There are, however, several impediments to Sino-Russian gas cooperation, and thus the formation of an East Asian spot market for gas. First, Chinese notions of energy security dictate that Beijing will refuse to import massive volumes from any single gas supplier, including in this case, Russia. Second, North Korea’s presence in the middle of the East Asian spot market presents unique challenges to the inclusion of South Korea, a crucial customer/investor, in the market. Finally, the construction of POS itself is not guaranteed. The initial pipeline’s estimated completion has already been delayed by two years and Gazprom has slashed its 2016 expenditures on the project from 200 billion rubles to a meager 92 billion. Additionally, the Eastern Siberian fields that will feed POS, Chayanda and Kovykta, remain effectively undeveloped.

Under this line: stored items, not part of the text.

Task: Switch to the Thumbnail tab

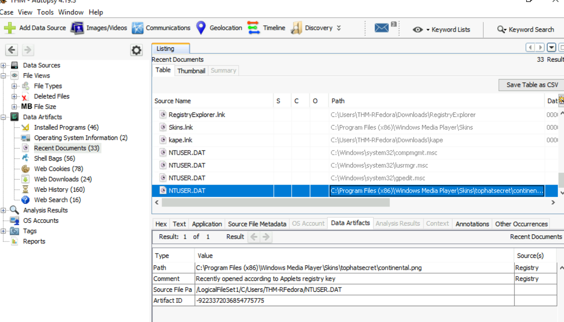Action: point(191,71)
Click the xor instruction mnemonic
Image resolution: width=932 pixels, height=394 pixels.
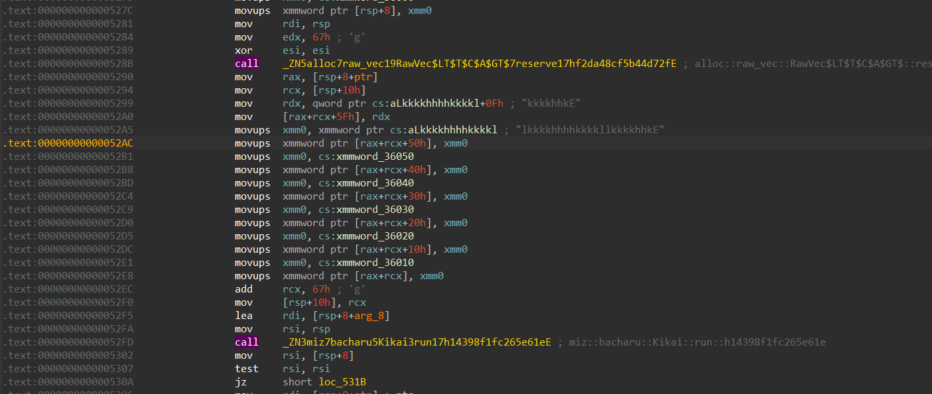click(243, 50)
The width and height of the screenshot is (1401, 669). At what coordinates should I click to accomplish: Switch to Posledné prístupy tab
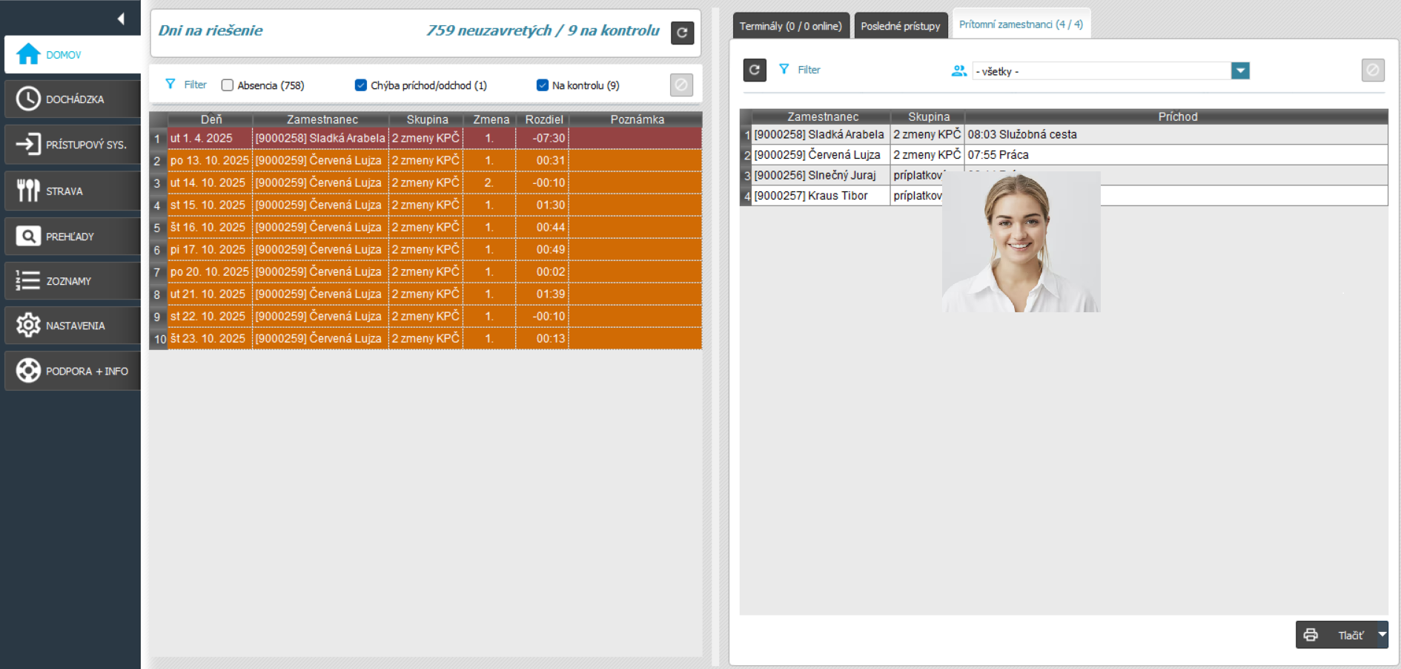900,26
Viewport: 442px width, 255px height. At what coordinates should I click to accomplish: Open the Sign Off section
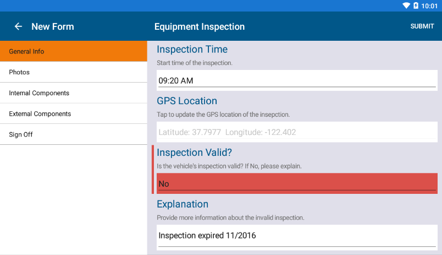pos(74,134)
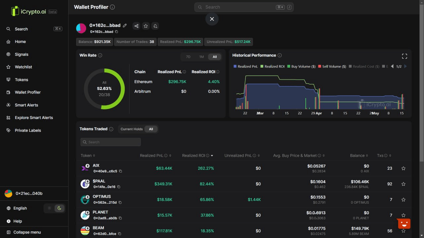Image resolution: width=424 pixels, height=238 pixels.
Task: Click the share icon next to wallet address
Action: (x=136, y=26)
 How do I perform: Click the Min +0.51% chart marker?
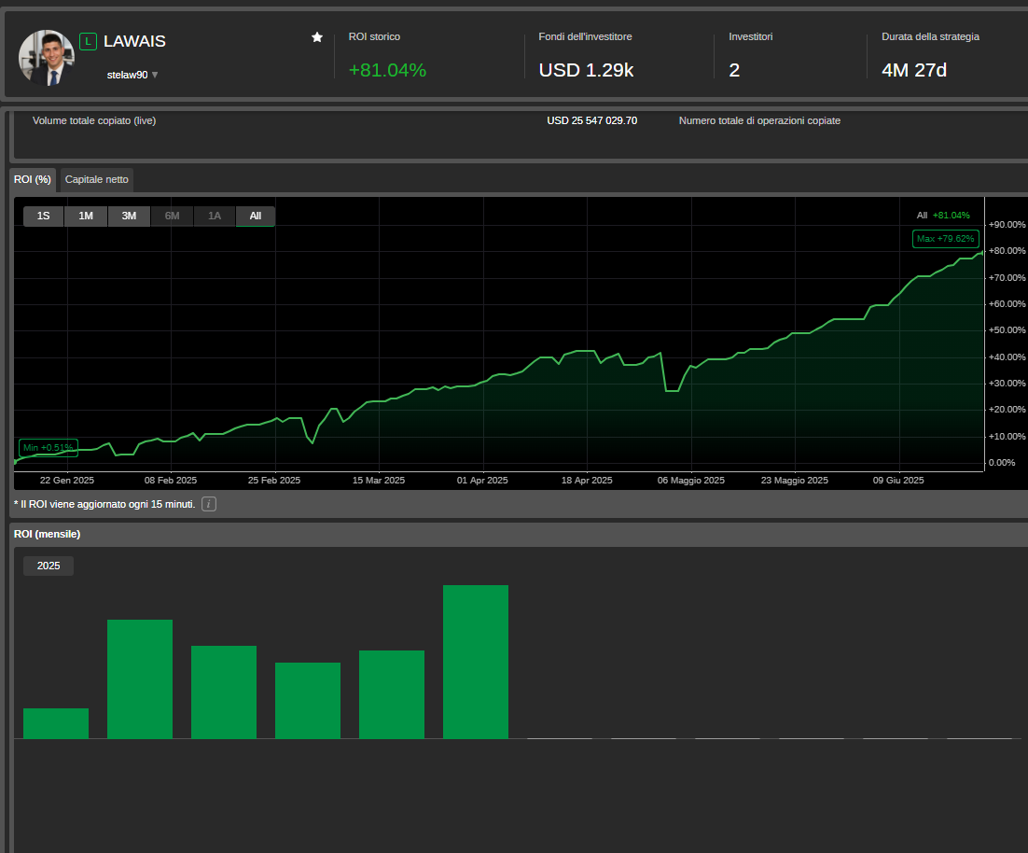tap(48, 447)
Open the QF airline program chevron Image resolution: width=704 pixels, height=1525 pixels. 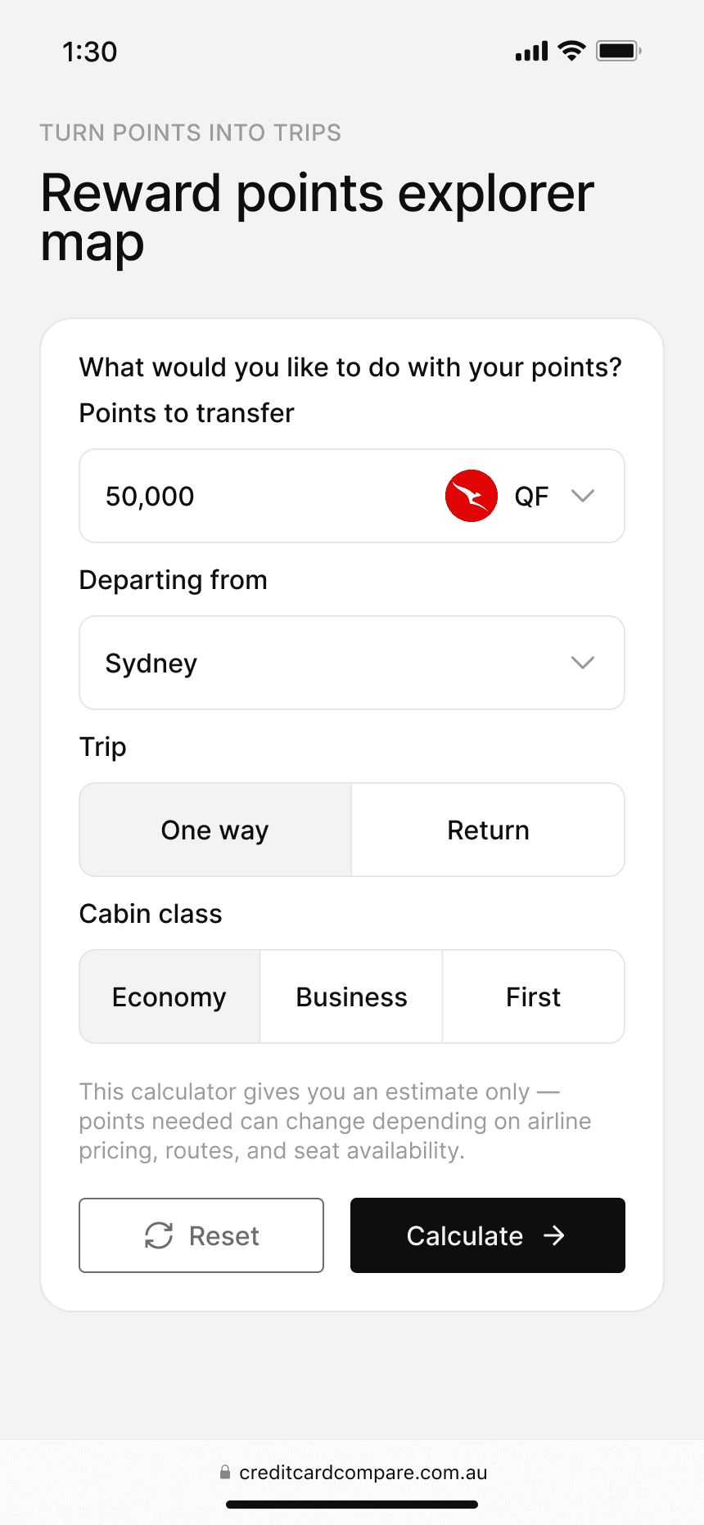point(582,496)
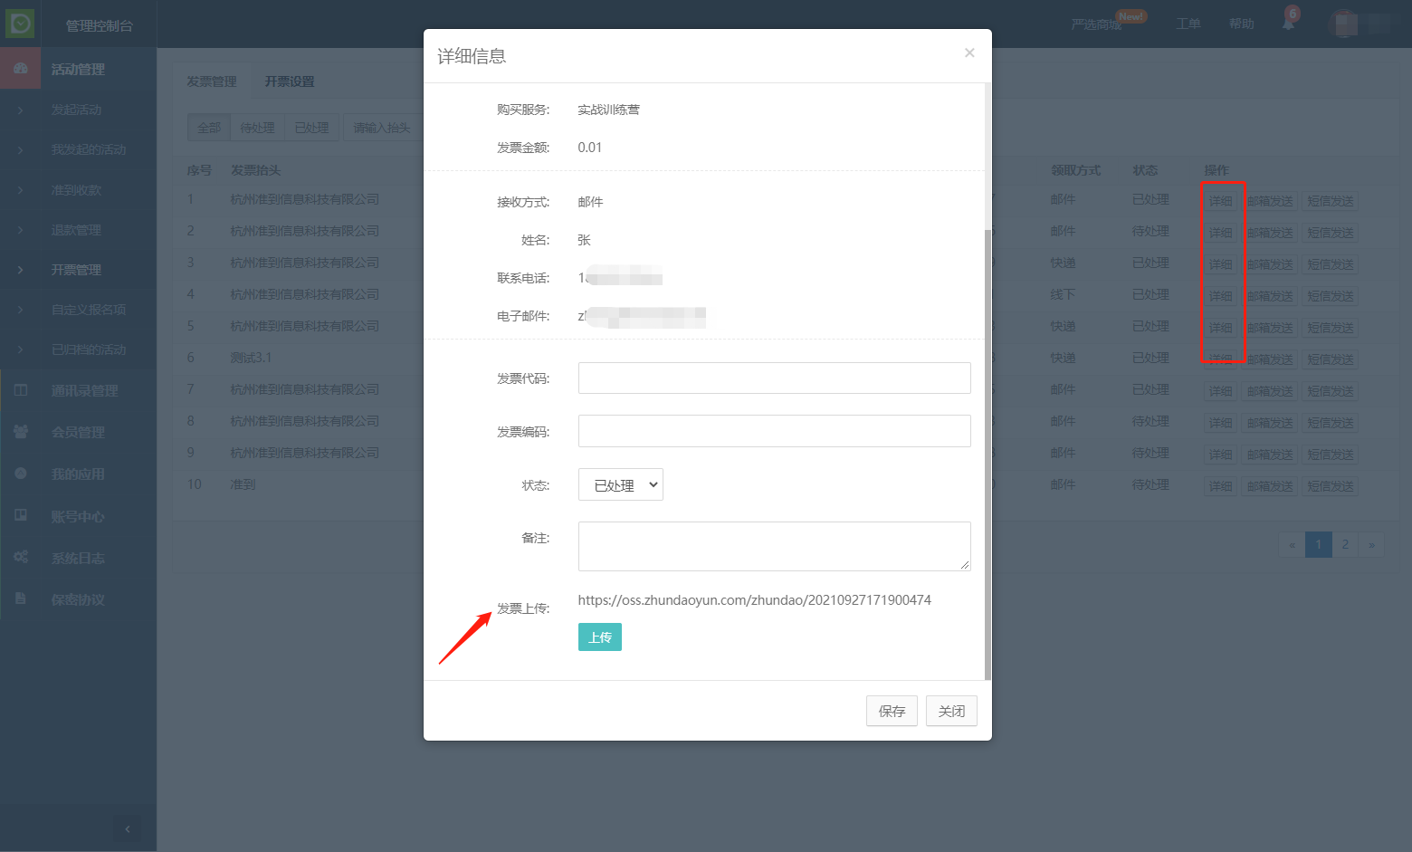Screen dimensions: 1412x852
Task: Switch to the 开票设置 tab
Action: coord(290,81)
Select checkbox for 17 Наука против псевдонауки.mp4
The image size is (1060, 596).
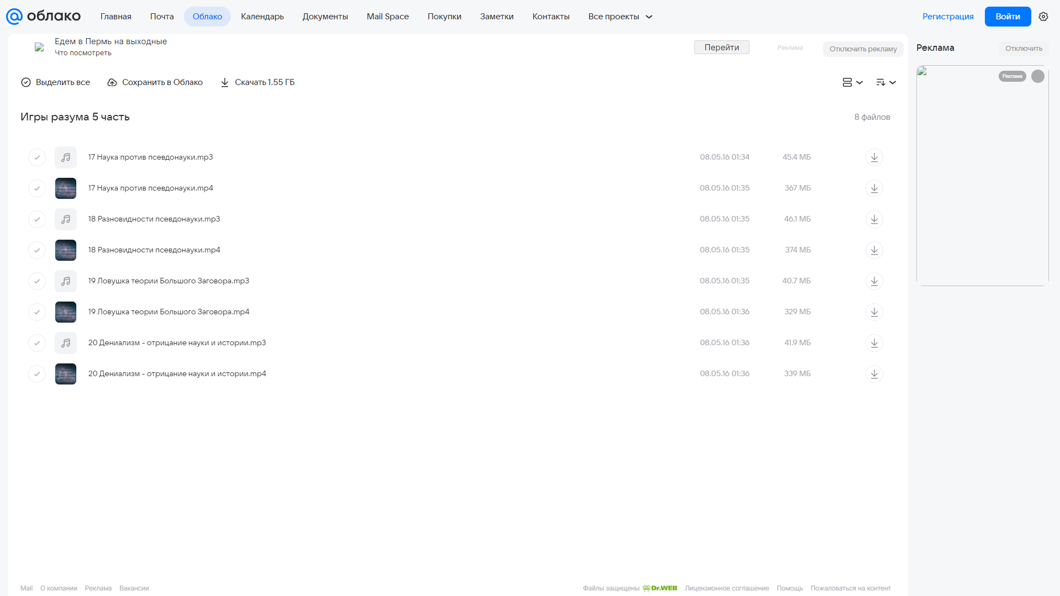coord(37,188)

By applying the additional leverage of space cooperation to the formation of an East Asian gas spot market, Washington might compel Beijing to devote more resources to overcoming the above obstacles. To aid the development of an East-Asian gas market, Washington should encourage Beijing to make good on its reported prepayment of $25 billion to help Russia develop the Chayanda and Kovykta fields, insist on the addition of a Weihai-Incheon POS “spur,” under the Bohai Sea and develop east-coast LNG regasification capacity as-planned. Such developments would effectively link substantial onshore gas supplies from both Russia and Central Asia, and LNG supplies from Qatar and Australia to Northeast China, to the existing LNG receiving terminal network of the southern half of the Korean Peninsula. Stronger gas ties between China and Russia would thus contribute directly to South Korean energy security. Finally, no matter the political future of North Korea, it only strengthens the hand of Russia, China and South Korea in Six Party Talks with DPRK to have expanded natural gas capacity available to South Korea. Metaphorically speaking, US-Chinese-Russian cooperation on natural gas in East Asia moves a large basket of Russian carrots through the Chinese market to a part of the Korean Peninsula that currently has plenty of sticks and not enough carrots.
By cooperating with China in space, and leveraging this cooperation to allay Beijing’s concerns about establishing a spot market for gas in East Asia, the United States stands to improve geopolitical and geo-economic stability, to increase air quality in both Asia and the Pacific region, and to decrease the likelihood of the peaceful utilization and exploration of space. Contrary to hawks in Washington DC, Beijing and Moscow, fostering the joint provision of global public goods that benefit all is the most logical way to diminish the likelihood of future conflict.